On your stretch marks.
Carry my sensuality.
On your tongue.

Speak.

Only about us.

Of my Ubuntu lips.

Sun kissing.

Hot.

Seductive breathing.

Breathe in.

Our moments.

In every line.

Surprise me …

Tell your father you aren’t his.
Anymore.
Pack your belongings.
Recite me.
In every crevice.
Unwrap time.
As you fold.
Bags.
Heavy.
Like my body.
Unpacking sweat.
On yours.

Drown in me.

In every rhyme.

Wait for me.
On Beale Street.
Trace your ears.
One last time.
Whispers.
From me.
Sweeter.
Than honeymoons.
Tell your mother.
I am coming.

To take you home.

Cupid’s Vindication:

This is a public announcement to all the newly weds, the beloved, the couples.

Cupid’s dead.

I never gave him a chance to say his last words;

To that, I halfheartedly apologize.

His bones, however, sing me to sleep at night.

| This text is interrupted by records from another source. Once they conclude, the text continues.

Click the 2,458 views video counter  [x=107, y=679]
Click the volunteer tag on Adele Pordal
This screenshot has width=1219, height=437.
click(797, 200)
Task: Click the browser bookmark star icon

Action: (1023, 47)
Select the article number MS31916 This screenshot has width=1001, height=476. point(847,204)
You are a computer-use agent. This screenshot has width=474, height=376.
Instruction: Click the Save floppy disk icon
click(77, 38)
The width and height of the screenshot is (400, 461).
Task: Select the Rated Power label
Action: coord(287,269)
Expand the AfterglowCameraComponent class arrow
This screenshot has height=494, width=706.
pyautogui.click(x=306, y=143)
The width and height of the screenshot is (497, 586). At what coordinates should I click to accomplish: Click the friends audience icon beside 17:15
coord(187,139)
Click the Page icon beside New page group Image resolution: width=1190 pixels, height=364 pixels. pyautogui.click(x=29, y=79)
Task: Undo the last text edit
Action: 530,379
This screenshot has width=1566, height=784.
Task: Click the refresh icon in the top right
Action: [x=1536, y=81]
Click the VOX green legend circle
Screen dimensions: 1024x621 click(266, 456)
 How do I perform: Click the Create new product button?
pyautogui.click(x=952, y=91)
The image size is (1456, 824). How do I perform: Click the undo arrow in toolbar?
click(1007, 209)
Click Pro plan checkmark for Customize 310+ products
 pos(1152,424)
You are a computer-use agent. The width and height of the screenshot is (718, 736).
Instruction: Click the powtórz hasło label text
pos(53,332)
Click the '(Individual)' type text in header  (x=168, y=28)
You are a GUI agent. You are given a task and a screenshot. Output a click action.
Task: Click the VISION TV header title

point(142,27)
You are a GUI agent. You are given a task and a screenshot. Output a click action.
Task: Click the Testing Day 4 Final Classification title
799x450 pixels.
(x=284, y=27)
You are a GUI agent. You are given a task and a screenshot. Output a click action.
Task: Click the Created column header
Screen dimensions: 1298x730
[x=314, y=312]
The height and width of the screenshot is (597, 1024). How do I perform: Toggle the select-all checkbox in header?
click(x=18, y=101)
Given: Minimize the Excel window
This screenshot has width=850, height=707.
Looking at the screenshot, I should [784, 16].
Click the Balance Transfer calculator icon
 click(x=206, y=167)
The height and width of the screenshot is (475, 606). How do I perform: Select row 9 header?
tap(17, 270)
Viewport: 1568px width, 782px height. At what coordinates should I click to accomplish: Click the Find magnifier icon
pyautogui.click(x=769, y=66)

I curtained them over a window, and sometimes — just sometimes,

the ambience of past lovers strikes their panel,

I am repulsed by this, of course.

I murdered love to forget love, not to be reminded of it,

Figments of his being permeate the space between mind and soul,

between time immemorial and presence,

sex and missed phone calls,

It kisses the brain with a neuroplasticity,

one that strings memories and clouds thought,

one that whispers tales of her,
— the beautiful, the sweet, the divine,

I am repulsed by this, of course.

I murdered love to forget love, not to be reminded of it,

Cupid’s skin hangs from the ceiling like a lynched slaved,

like father’s clothes when he left,

like mother when she took her life,

like the remorse of death,

I touch it,

I touch Nicole,

I touch love,

I am repulsed by this, of course.

I murdered love to forget love, not to be reminded of it,

His arrow cradles itself in the palms of deity,

I pierce myself in search of its promises,

it meanders past the pain,

past the loneliness,

past the last heartbeats,

I see the strobes of an afterlife,

the illumination of heaven,

Yet,

even in the face of eternity,

I still dream of our time together,

 

I am repulsed by this, of course.

I murdered self to forget love, not to be reminded of it.

 

— Miscellaneous Lover.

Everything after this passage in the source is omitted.